Dentro del proceso de modernización destaca el desarrollo de los medios de comunicación. El atraso general y la falta de libertades habían influido en su escaso avance. Aunque las emisiones de radio comenzaron en 1926 y desde 1930 se escuchaba una estación comercial, el medio mostró su importancia en 1936. Por su parte, los periódicos estaban ligados al régimen (como El Nuevo Diario) o atendían sus indicaciones (como El Universal o El Heraldo). Ninguno mantenía una línea crítica ante las políticas oficiales. Pero, a la muerte del dictador todo comenzó a cambiar. A comienzos de los 40 existían condiciones propicias para la aparición de un diario moderno, independiente frente al poder, abierto al mundo y a la diversidad del pensamiento y atento a todas las actividades. Lo entendieron los fundadores de El Nacional. Por eso, con su primer número (3 de agosto de 1943) se inició un periodismo diferente. Su influencia fue inmediata.

Desde sus inicios, dada la vocación intelectual de Antonio Arráiz y Miguel Otero Siva, El Nacional se interesó por la promoción de la cultura. Pronto anunció la publicación de un suplemento dominical consagrado “a la popularización, desarrollo y enaltecimiento del movimiento artístico venezolano en todas sus expresiones”. Ocurrió el 23 de agosto siguiente, al cuidado del poeta Juan Liscano. Quería ser “expresión exacta del pensamiento venezolano” de aquella hora y no de grupo, generación o tendencia particulares. Aunque su formato ha cambiado, Papel Literario se ha mantenido fiel a los propósitos mencionados. Ha recogido escritos de muchos autores dedicados a diversos temas. Su prestigio es grande, como el más antiguo suplemento de su tipo en América Latina. Y ha sobrevivido al ataque del régimen en formato digital (desde el 3 de marzo de 2019) con el sello “resistencia” en portada, dirigido por Nelson Rivera (como desde hace 25 años).

Otras iniciativas resaltan en la historia del periódico. El Concurso Anual de Cuentos, considerado ahora el certamen literario más importante del país, por el nivel de los ganadores y la calidad de los textos, se mantiene desde 1946, cuando se premió La Virgen no tiene cara de Ramón Díaz Sánchez. A comienzos de cada agosto, El Nacional publica una edición especial de aniversario, especialmente preparada con artículos de especialistas, sobre un tema de interés. Forman una obra de consulta que ha enriquecido la bibliografía cultural y científica venezolana. La correspondiente a 2021 respondía al título «El futuro ya está aquí». Finalmente, bajo la dirección de Simón Alberto Consalvi y la colaboración del Banco del Caribe, se editó la Biblioteca Biográfica Venezolana, colección de 150 biografías de personajes notables de tiempos y variadas actividades.  Se trata de “un gran retrato de Venezuela”, un aporte para el conocimiento y comprensión del país.
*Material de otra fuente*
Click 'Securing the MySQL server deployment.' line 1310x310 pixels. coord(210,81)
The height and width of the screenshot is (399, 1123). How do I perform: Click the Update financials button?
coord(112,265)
El ataque a El Nacional, holocausto del régimen a la revolución, constituye una agresión contra la cultura nacional (y continental). Forma parte de un programa de destrucción (103 periódicos han desaparecido, como centenares de revistas). Se traduce en grave ofensa a la nacionalidad. Porque el diario recoge, no solo hechos y sucesos, sino el pensamiento y otras expresiones del espíritu de los venezolanos, patrimonio esencial que se debe guardar y proteger. El Nacional, comprometido con el destino del país, resiste. Mudado a formas digitales (desde el 14 de diciembre de 2018) continúa su aventura,  su andar, seguro de su permanencia.